Allenfalls in dem vom EuGH entschiedenen Kontext (Verarbeitung der IP-Adresse durch einen dem deutschen Recht unterfallenden Webseitenbetreiber) und ausschließlich bezogen auf den Anschlussinhaber erscheint das Urteil direkt anwendbar (wobei auch in diesem Fall angesichts der erwähnten Unklarheiten im EuGH-Urteil Zweifel angebracht sind). Schon eine Übertragung auf die Identifizierbarkeit des konkreten Nutzers erscheint dagegen zweifelhaft, wenn dieser nicht zugleich der Anschlussinhaber ist.
Nicht ohne Einzelfallprüfung übertragbar ist das Urteil auf Situationen, in denen IP-Adressen von anderen Verantwortlichen als dem Webseitenbetreiber verarbeitet werden (etwa von Google in den anfangs erwähnten Abmahnfällen). Ob auch Drittanbietern nach deutschem Recht die rechtlichen Auskunftsansprüche zustehen, haben weder BGH noch EuGH entschieden - ebenso wenig wie die Frage, ob derartige Ansprüche nach anderen anwendbaren Rechtsordnungen bestehen, wenn die Drittanbieter wie regelmäßig außerhalb Deutschlands sitzen. Dies erscheint fernliegend, wäre aber in jedem Einzelfall darzulegen. Auch die Möglichkeit für Drittanbieter, den Personenbezug auf Grundlage eigener Zusatzinformationen herzustellen, kann nicht einfach unterstellt, sondern muss im Einzelfall begründet werden (ein bloßes „Aussondern“ macht keinen Nutzer indirekt identifizierbar). Erhebliche Zweifel am Personenbezug von IP-Adressen bestehen daher auch beim sog. „Server Side Tracking“, bei dem u.a. aus IP-Adressen und „User Agent String“ Werbe-Identifier gebildet werden.

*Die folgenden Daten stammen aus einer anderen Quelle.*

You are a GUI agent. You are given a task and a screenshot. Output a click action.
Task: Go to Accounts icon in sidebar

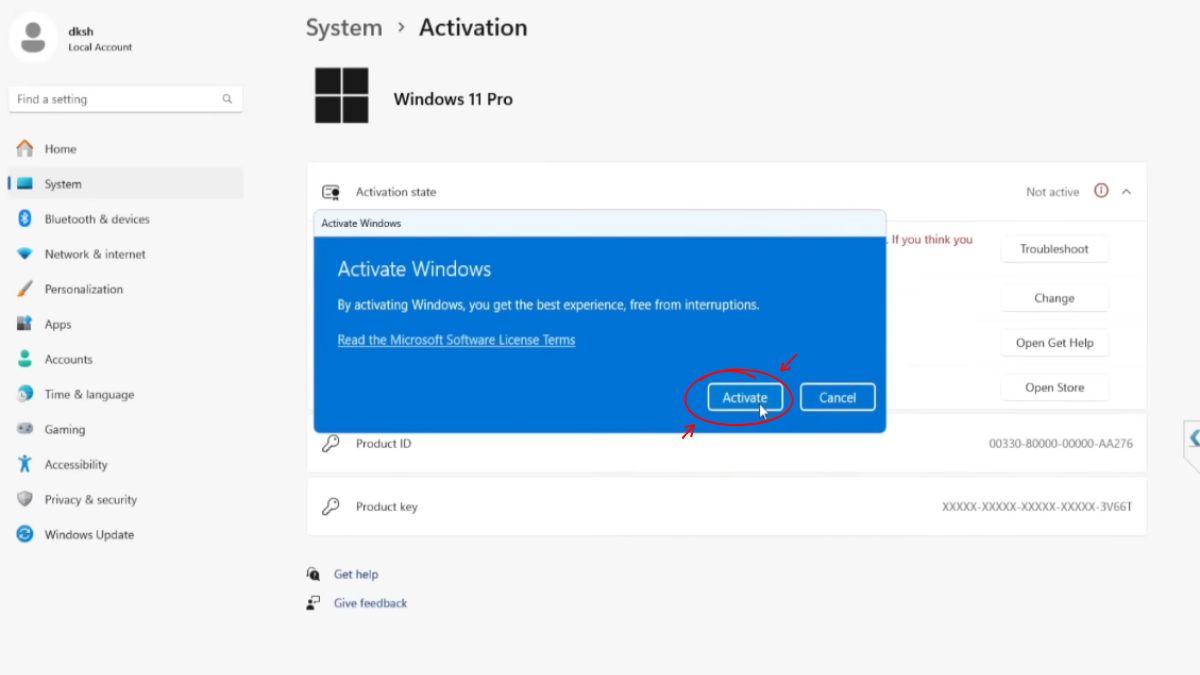coord(25,359)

In Konstellationen schließlich, in denen IP-Adressen in anderem Kontext als einem http-Request verarbeitet werden, liegt ein Personenbezug noch ferner. Verfügt die Stelle, die IP-Adressen verarbeitet, nicht über die bei einem http-Request übermittelten weiteren Informationen - etwas den Zeitstempel - ist eine Identifizierbarkeit kaum mehr denkbar. Dies betrifft etwa Sicherheitsdienstleister, die IP-Adressen nutzen, um Angreifer wie insbesondere Bot-Netze zu erkennen und abzuwehren.
Es zeigt sich also: Ob dynamische IP-Adressen personenbezogene Daten darstellen, bedarf stets einer fundierten Begründung; ohne eine solche erscheint die Wertung in vielen Fällen rechtlich angreifbar.